*Data listing*:
☆ ☆ ☆ ☆

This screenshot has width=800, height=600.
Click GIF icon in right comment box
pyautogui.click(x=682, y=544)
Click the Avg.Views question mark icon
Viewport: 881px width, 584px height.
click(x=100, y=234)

☆ ☆ ☆ ☆

*Problem description*: Each record above should be returned exactly as it appears.

*Response*:
This screenshot has width=800, height=600.
Click GIF icon in right comment box
pyautogui.click(x=682, y=544)
Click the Avg.Views question mark icon
Viewport: 881px width, 584px height.
click(x=100, y=234)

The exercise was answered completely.